Quality assessment and certainty of evidence
Study quality was appraised using the Quality In Prognosis Studies (QUIPS) tool [33]. Individual studies were evaluated with reference to six bias domains: study participation, attrition, prognostic factor and outcome measurement, confounding, statistical analysis, and reporting. Each bias domain consisted of three to nine sub-domains. Each study was assessed against these to determine an overall rating of ‘low’, ‘moderate’, or ‘high’ risk of bias. Inter-rater reliability was assured by the authors AE, TB, and JB independently assigning a quality rating to each study, with any discrepancies in study quality resolved through group consensus. The online Cochrane Review software Robvis was used to design risk-of-bias plots [34]. Evidence certainty for the body of evidence was determined using the Grading of Recommendations, Assessment, Development and Evaluation (GRADE) system and corresponding website GRADEPro [35].
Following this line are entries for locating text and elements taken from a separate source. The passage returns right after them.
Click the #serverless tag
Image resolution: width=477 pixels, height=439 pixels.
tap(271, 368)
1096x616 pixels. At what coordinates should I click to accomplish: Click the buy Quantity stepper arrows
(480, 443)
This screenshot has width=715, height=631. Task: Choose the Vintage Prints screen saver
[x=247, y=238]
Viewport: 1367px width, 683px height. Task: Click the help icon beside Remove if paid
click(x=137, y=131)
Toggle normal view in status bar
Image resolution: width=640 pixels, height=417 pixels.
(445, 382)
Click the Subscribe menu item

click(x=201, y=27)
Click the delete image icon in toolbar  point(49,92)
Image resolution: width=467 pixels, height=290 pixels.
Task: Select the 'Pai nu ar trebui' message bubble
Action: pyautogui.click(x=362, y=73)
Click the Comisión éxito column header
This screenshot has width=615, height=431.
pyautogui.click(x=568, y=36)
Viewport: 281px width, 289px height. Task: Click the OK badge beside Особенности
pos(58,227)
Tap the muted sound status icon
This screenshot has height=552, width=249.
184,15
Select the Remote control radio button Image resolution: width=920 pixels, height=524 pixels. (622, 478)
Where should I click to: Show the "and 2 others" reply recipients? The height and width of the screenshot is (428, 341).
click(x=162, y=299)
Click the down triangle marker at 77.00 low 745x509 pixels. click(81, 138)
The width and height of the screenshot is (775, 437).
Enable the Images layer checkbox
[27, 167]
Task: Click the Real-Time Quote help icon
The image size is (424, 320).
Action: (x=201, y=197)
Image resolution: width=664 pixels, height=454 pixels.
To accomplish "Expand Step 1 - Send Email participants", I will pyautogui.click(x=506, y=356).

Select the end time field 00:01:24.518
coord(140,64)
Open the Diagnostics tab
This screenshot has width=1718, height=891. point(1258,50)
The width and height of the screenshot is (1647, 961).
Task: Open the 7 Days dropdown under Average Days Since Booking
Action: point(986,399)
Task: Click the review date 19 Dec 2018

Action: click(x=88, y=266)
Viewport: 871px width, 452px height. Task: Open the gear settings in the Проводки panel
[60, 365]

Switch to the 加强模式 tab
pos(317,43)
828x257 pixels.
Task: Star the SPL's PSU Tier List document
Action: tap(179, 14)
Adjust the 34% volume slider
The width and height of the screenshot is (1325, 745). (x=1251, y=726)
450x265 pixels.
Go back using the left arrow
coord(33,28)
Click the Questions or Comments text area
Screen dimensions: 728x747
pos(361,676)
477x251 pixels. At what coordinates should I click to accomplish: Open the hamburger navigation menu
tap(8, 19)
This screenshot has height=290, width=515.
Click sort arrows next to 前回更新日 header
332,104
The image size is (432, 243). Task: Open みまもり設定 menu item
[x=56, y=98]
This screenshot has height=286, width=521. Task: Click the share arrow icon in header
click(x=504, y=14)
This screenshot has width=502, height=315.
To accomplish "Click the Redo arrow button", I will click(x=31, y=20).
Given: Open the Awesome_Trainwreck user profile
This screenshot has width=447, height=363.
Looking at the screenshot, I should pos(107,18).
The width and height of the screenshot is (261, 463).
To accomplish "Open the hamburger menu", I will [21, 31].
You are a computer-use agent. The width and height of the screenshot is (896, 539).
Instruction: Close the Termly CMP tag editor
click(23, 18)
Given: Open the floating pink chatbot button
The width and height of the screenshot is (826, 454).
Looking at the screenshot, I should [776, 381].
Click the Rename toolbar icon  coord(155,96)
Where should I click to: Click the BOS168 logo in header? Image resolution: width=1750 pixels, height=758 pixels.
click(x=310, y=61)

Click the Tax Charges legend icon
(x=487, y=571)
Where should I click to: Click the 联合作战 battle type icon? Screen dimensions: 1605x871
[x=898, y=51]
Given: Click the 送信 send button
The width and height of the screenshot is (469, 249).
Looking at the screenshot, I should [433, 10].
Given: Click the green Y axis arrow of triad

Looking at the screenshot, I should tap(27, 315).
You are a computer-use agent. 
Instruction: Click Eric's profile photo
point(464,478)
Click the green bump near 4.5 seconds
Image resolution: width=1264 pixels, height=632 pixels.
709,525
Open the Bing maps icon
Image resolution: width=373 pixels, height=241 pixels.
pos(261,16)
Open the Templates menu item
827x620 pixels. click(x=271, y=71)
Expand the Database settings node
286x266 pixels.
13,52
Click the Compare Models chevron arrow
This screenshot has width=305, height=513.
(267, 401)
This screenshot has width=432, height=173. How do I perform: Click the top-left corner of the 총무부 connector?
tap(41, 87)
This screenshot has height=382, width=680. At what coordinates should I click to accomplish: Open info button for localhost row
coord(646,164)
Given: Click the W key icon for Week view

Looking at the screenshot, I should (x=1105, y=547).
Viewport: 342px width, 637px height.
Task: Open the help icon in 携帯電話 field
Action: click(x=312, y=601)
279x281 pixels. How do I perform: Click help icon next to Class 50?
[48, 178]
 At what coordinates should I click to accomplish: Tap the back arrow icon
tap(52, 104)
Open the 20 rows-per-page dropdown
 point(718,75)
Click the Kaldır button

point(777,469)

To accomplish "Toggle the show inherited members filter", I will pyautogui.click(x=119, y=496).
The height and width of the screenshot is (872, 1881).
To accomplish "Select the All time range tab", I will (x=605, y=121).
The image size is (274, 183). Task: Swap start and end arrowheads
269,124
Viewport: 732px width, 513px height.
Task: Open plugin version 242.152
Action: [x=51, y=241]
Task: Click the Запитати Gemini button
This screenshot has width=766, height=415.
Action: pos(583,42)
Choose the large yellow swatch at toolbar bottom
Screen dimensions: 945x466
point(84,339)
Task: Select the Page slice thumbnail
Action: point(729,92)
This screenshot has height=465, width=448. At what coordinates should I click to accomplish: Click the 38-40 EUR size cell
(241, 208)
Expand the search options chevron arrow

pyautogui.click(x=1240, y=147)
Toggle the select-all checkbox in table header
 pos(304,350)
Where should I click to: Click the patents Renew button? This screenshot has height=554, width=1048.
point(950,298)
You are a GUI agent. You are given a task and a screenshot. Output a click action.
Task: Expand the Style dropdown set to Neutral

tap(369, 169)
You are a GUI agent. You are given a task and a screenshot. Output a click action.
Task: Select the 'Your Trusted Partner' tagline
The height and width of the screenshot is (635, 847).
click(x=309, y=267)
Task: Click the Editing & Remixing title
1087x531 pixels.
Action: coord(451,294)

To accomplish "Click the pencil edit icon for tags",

Data analysis and synthesis
Due to the heterogeneity present amongst the identified studies, a meta-analysis could not be performed. Studies have been categorised by their study design, nutrition outcome investigated, definition of nutrition outcome investigated, treatment modalities used, and confounders present. The level of evidence was assessed for each outcome of interest and presented in a narrative summary.
Results
Study selection and literature review
A total of 4220 studies were identified during the search, with a final six publications [19, 23, 36,37,38,39,40] (total pooled OPC n = 635; pooled OPC+ n = 485) meeting full inclusion criteria (Fig. 1) with results summarised in Table 1. All were observational retrospective cohort studies [19, 23, 36, 38,39,40]. Three were conducted in the USA [23, 36, 39], one in Canada [38], and two in Australia [19, 40]. Only one study from Australia [19] reported mean BMI of participants at baseline (n = 83; OPC+ 29.7 kg/m2 (SD ± 6.2) versus OPC− 24.5 kg/m2 (SD ± 5.3) (p < 0.01)). All studies were conducted in OPC+ populations undergoing surgery and/or chemotherapy and/or radiation [19]. Three studies reported feeding tube (gastrostomy and/or nasogastric) dependency [36, 38, 39], three weight change [19, 23, 40], three feeding tube timing of placement (prophylactic or reactive) and/or utilisation [19, 23, 40], two nutritional (energy and/or protein) intake [19, 39], and one nutritional status (i.e., malnutrition prevalence and/or incidence) [19].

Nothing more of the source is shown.